Poucos dias antes de ser conhecido o relatório do Fundo Monetário Internacional, a consultora FocusEconomics já tinha revisto em baixa a previsão de crescimento da economia angolana, apontando para uma recessão de 0,8% – em vez de 1,1% apontado pelo FMI – para este ano e uma expansão de 0,7% em 2020, um crescimento mais modesto do que os 1,2% indicados pelo FMI.

"A perspetiva de crescimento para o próximo ano foi cortada novamente este mês, de 1% para 0,7%, com o poderoso setor petrolífero a continuar a navegar em águas paradas e com pouca esperança de uma retoma", diz a consultora.

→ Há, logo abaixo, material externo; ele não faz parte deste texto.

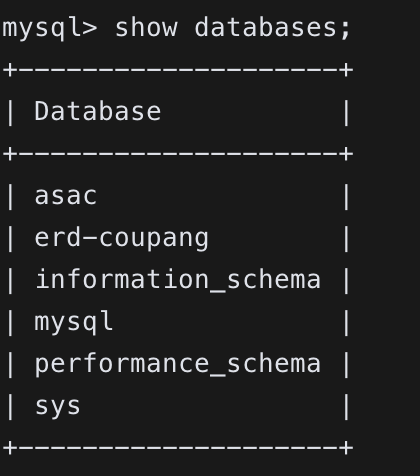Viewport: 420px width, 476px height.
Task: Click the right pipe of the 'mysql' row
Action: click(346, 323)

A explicação, segundo a mesma, deve-se ao facto de a economia ter continuado em recessão no terceiro trimestre, com a produção petrolífera a cair de julho a setembro, "o que, juntamente com a queda dos preços médios do petróleo, prejudicou o setor externo" e face a esse cenário acredita que há "pouco espaço para otimismo relativamente ao quarto trimestre", nomeadamente no que diz respeito aos preços do crude e à produção interna.

Já para o próximo ano, a consultora acredita que a atividade económica deverá recuperar face às medidas que têm sido levadas a cabo: "Reformas, estabilidade política e o apoio do Fundo Monetário Internacional (FMI), que vão sustentar os investimentos e a despesa privada".

Quanto à política monetária, a FocusEconomics prevê que o Banco Nacional de Angola (BNA) mantenha a taxa de juro diretora até os riscos à inflação estabilizarem e, por isso, estima que a taxa de juro de referência deve terminar nos 16,30% em 2020.